Recipes, Small Bites

Caponata

I’m excited to add one more tasty eggplant creation from Italy to my go to dishes: Caponata!

And it’s a dish from Sicily! I love learning about dishes from where my family is from. My parents and I first tried this delicious appetizer at Casa Santo Stefano restaurant in Tampa. After my first bite, I knew I had to recreate this dish. 

What is caponata?

Caponata Sicilian is one of Sicily’s essential dishes. Pronounced ka·puh·naa·tuh, it is a vegetarian eggplant salad–more like a relish, really–made of eggplant, onions, bell pepper, celery and tomatoes with briny olives and capers. Some describe caponata as the Sicilian version of ratatouille.

You’ll love the combination of savory, sweet flavors in this creamy eggplant dish with onions, tomato and olives! A great make-ahead appetizer to serve over crusty bread or drizzle over chicken or fish!

It is the perfect make-ahead appetizer as it is better the next day, but if you need to serve it on the same day, let it sit at room temperature for 1 hour before serving. 

Ingredients 

1 large eggplant 1 ¼ lb or so, cut into 1-inch cubes

Kosher salt

EVOO

1 yellow onion, chopped

1 red bell pepper, chopped

2 small celery stalks thinly sliced

Black pepper

1 pint cherry tomatoes, halved

2 tablespoon capers

¼ cup Kalamata olives roughly chopped

¼ cup raisins

2 teaspoons honey or more to your liking

1 bay leaf

½ teaspoon crushed red pepper flakes

¼ cup red wine vinegar

¼ cup dry white wine

2 tablespoon chopped fresh parsley

Instructions 

Heat the oven to 400 degrees F.

Season the eggplant cubes with salt (if you have the time, set it aside in a colander to sweat out its bitterness for about 20 or 30 minutes, while you prepare the remaining ingredients. Pat dry with paper towel).

Place the seasoned eggplant cubes on a sheet pan, add a generous drizzle of extra virgin olive oil (about 3 tablespoons or so) and toss to coat. Roast the eggplant in the heated oven for 25 to 30 minutes or until browned.

Heat 2 tablespoons of extra virgin olive oil in a large skillet. 

Add the onions, bell pepper, and celery. Season with a pinch of kosher salt and black pepper. Cook for about 5 to 7 minutes, tossing regularly until softened.

Add the cherry tomatoes and cook until the tomatoes are about to burst, 3 minutes. As the tomatoes begin to burst, mash them and stir. 

Add capers, olives, raisins, honey, bay leaf and crushed pepper flakes. Pour in the vinegar and white wine. Stir to combine. Cover and simmer on medium-low heat for 10 minutes.

Stir in the roasted eggplant and cook for another 2 to 3 minutes in the sauce. 

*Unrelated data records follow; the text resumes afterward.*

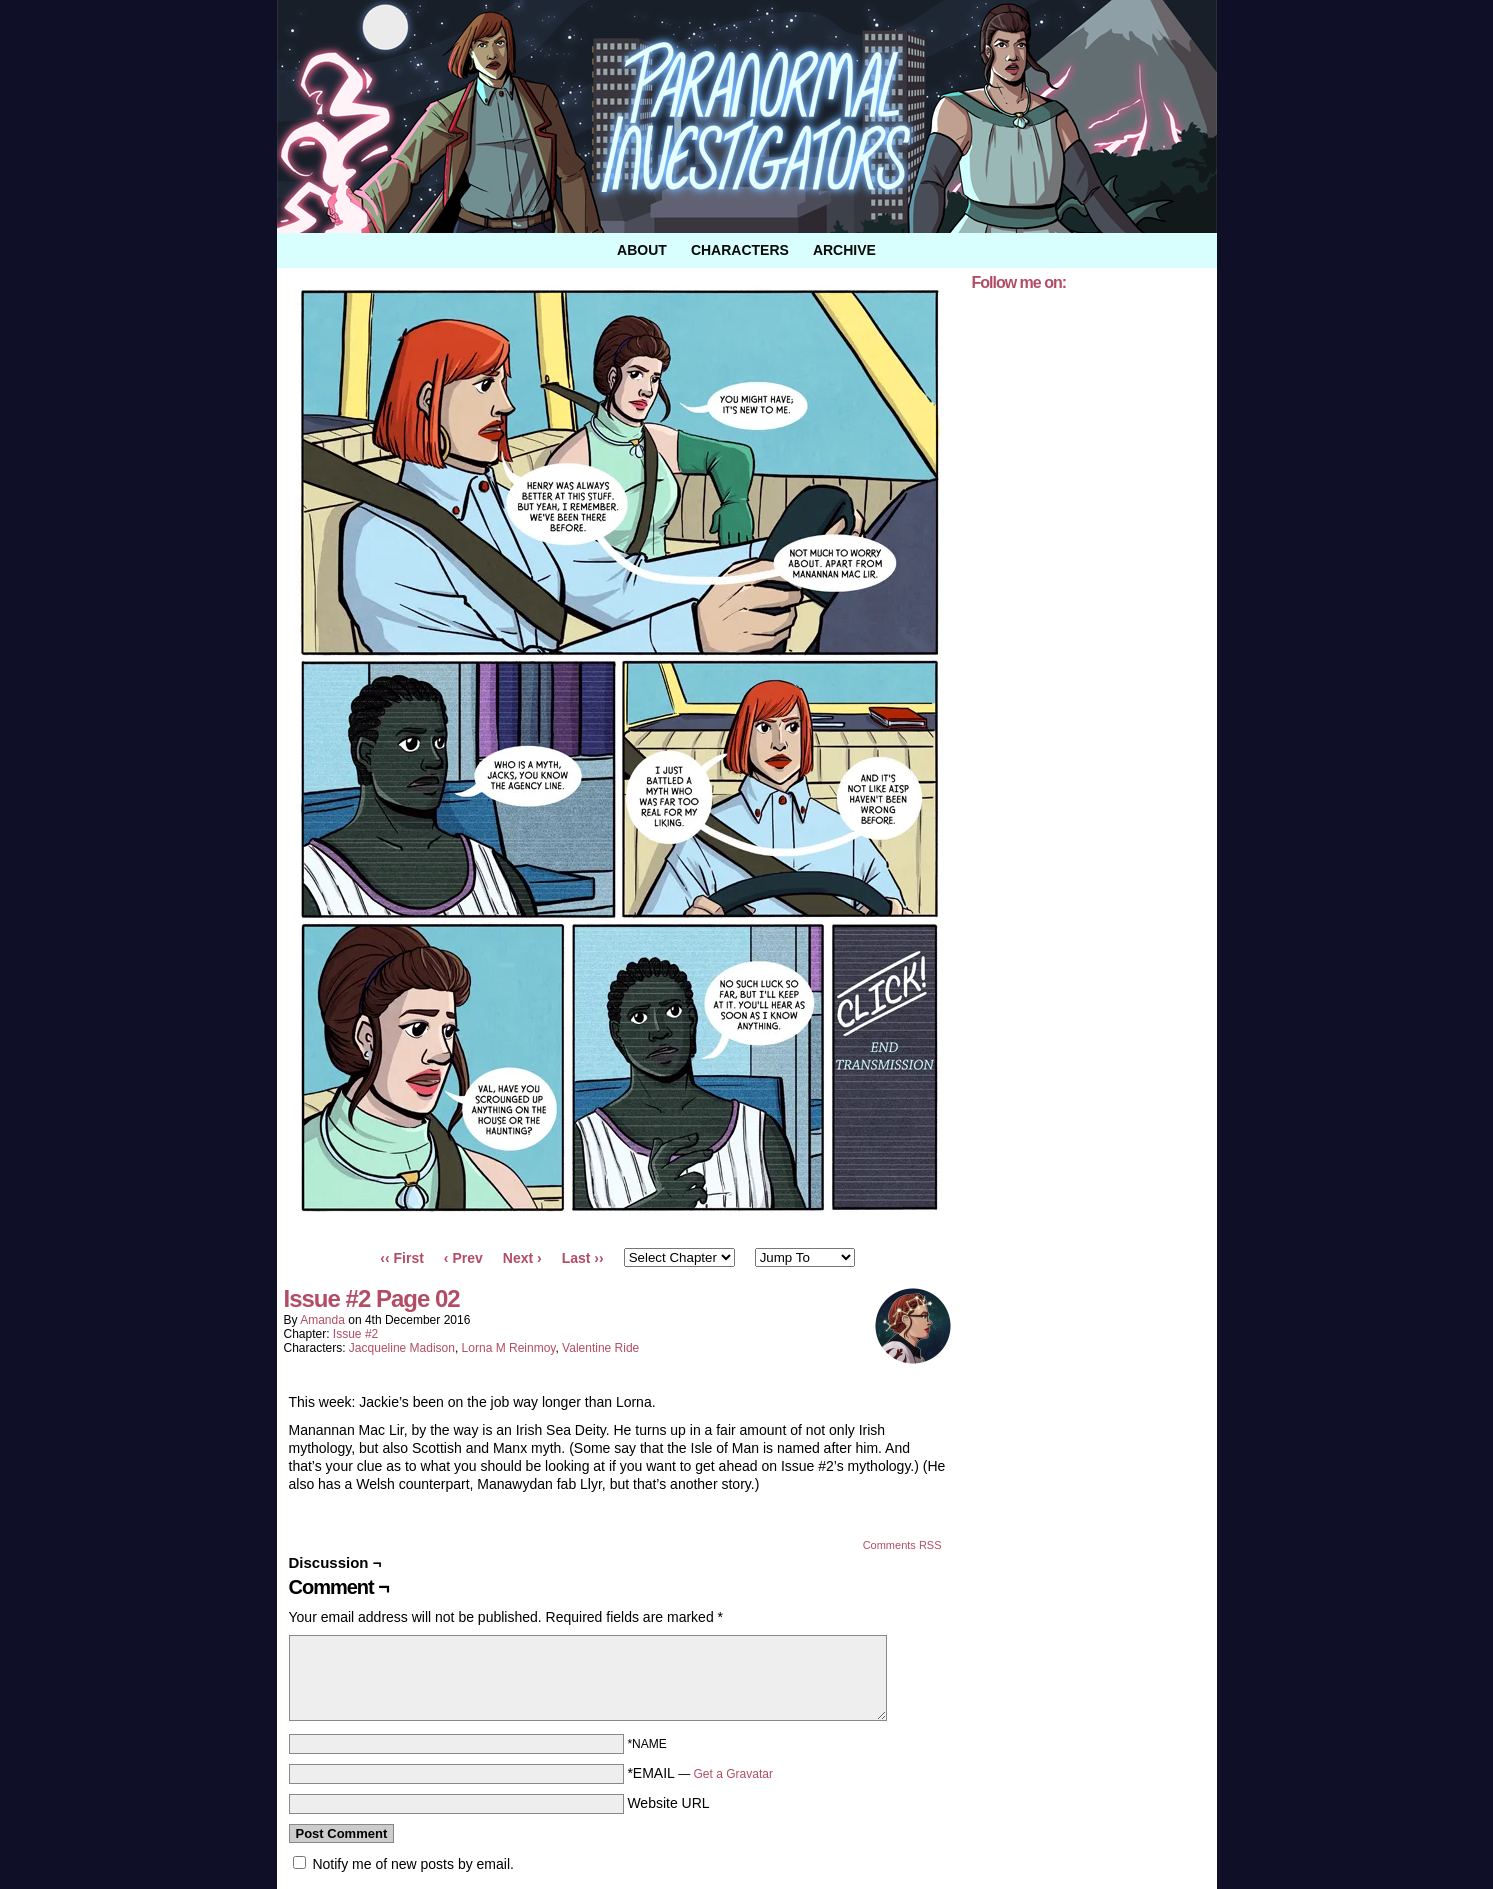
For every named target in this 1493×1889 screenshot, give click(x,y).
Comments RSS (902, 1545)
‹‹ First (402, 1258)
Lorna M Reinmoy (509, 1348)
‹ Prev (463, 1258)
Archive (844, 250)
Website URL (668, 1803)
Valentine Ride (600, 1348)
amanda (322, 1320)
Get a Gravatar (733, 1774)
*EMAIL (700, 1773)
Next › (522, 1258)
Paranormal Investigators (747, 116)
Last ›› (583, 1258)
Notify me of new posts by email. (413, 1864)
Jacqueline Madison (402, 1348)
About (642, 250)
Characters (740, 250)
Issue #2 (355, 1334)
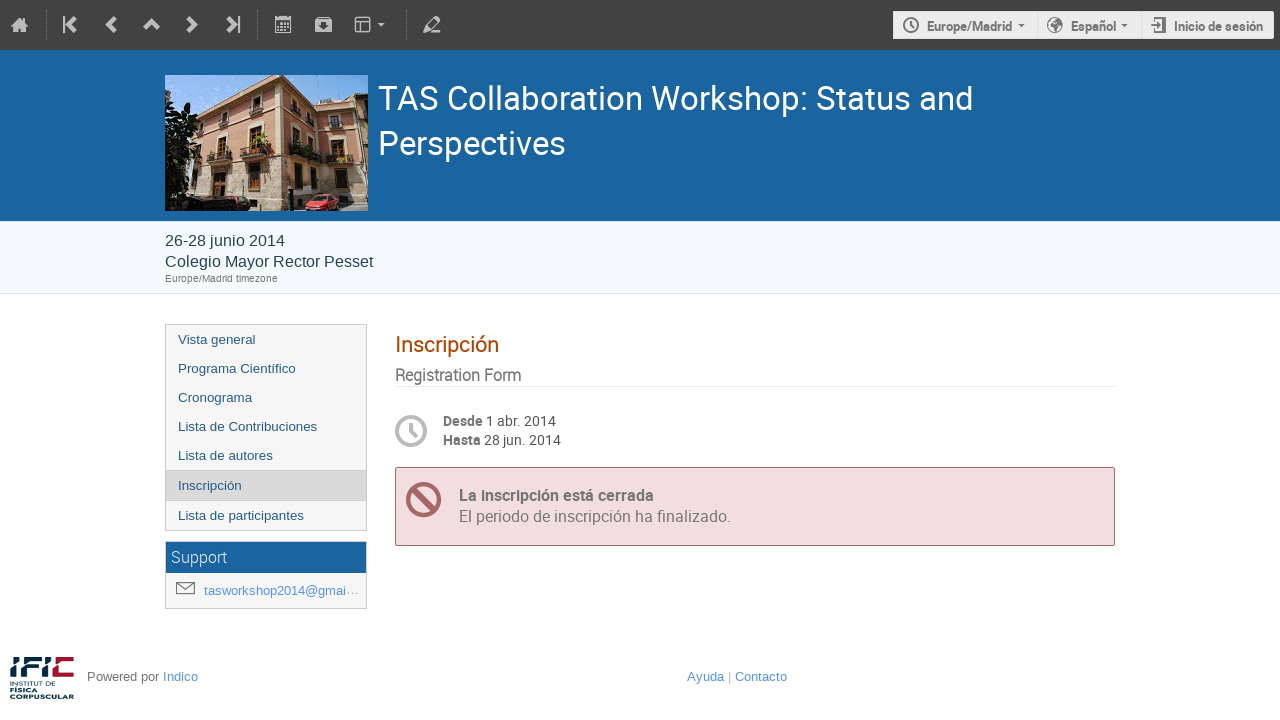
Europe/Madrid (969, 26)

Finish with fresh parsley. 

Recipes, Small Bites

Fresh Eggplant Bruschetta

Bruschetta is easily one of my all-time favorite appetizer!

It’s eggplant season! I love this pretty, versatile vegetable and coming up with new ways to use it. Once you make this bruschetta, it will become an easy go-to for using up summer tomatoes and eggplant for years to come.

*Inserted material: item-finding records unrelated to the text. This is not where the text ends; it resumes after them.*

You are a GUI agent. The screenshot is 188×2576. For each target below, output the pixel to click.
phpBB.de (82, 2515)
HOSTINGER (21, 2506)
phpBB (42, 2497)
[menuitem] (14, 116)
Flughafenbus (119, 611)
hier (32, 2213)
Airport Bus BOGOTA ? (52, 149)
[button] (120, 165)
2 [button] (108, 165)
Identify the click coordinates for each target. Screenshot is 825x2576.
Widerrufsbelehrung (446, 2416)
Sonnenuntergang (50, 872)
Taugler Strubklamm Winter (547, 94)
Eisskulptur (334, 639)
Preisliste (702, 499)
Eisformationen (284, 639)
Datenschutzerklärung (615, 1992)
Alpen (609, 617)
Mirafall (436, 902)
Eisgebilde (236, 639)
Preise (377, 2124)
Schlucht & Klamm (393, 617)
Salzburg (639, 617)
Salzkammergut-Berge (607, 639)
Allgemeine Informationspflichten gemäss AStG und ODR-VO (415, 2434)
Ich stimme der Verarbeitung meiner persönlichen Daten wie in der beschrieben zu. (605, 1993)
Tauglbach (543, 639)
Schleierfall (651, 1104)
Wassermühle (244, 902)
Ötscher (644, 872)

If you’re looking for a more substantial meal add this as a topping to your favorite pasta!

INGREDIENTS

  • Extra Virgin olive oil
  • Two 1-pound eggplants, chopped
  • ½ yellow onion, diced
  • 4 garlic cloves, minced
  • 1 tablespoon capers
  • 1/4 cup packed basil leaves, coarsely shredded
  • One pint cherry tomatoes 
  • 1/2 teaspoon crushed red pepper
  • salt & pepper to taste
  • pinch of sugar
  • 1 loaf French bread, 1/2 inch slices
  • Freshly grated Parmesan

INSTRUCTIONS

Heat the olive oil in a large saute pan over medium heat. 

Add in the diced onion and eggplant and cook over medium heat for 10-15 minutes or until the eggplant is tender, stirring frequently. Add in the garlic, red pepper flakes and basil leaves half way through cooking.

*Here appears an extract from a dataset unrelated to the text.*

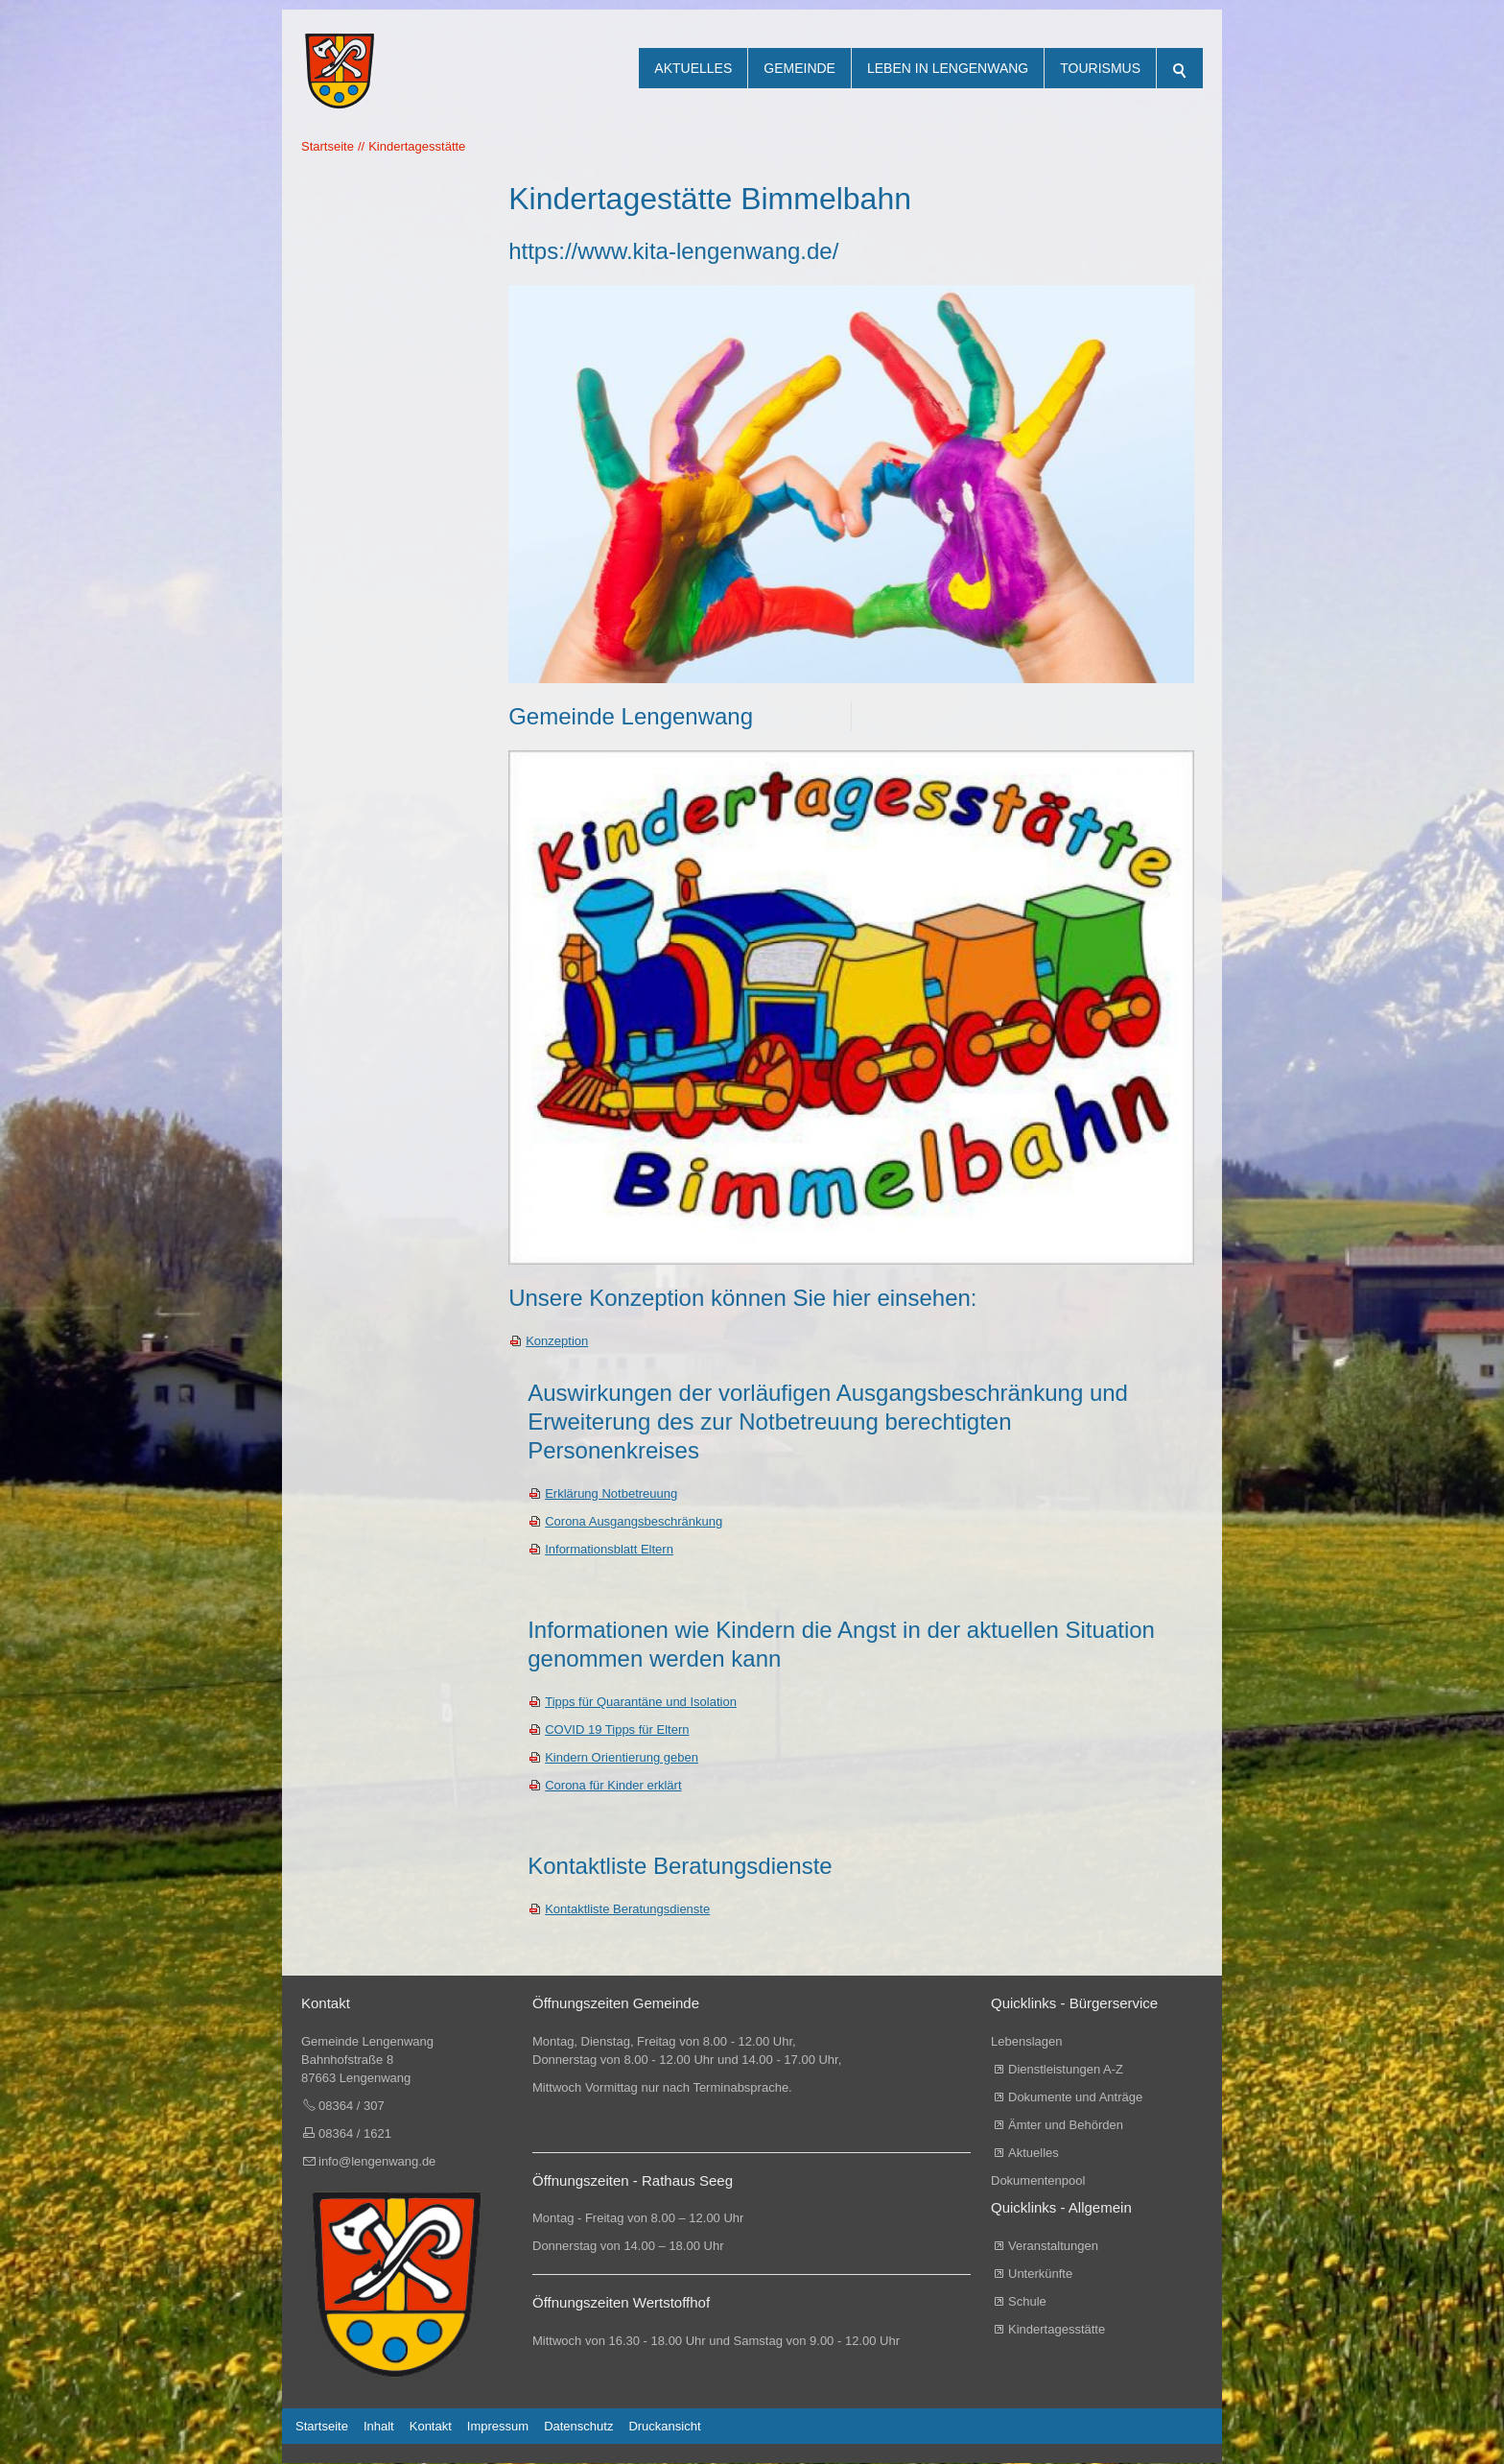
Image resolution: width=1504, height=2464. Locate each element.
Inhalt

Add the cherry tomatoes to the eggplant. Season with salt, pepper and a pinch of sugar. 

Cover the pan, wait for the tomatoes to burst for about ten minutes. Squish any whole tomatoes with a wooden spoon and let the tomatoes thicken, about 1 minute. 

Stir in the capers and stir to combine. 

Taste and add the salt & pepper if needed. 

Heat the broiler. 

Brush the bread slices with olive oil and sprinkle with parmesan cheese on both sides. 

Char the bread on both sides.

Spoon the bruschetta onto the bread and top with grated Parmesan and remaining basil leaves. Dig in!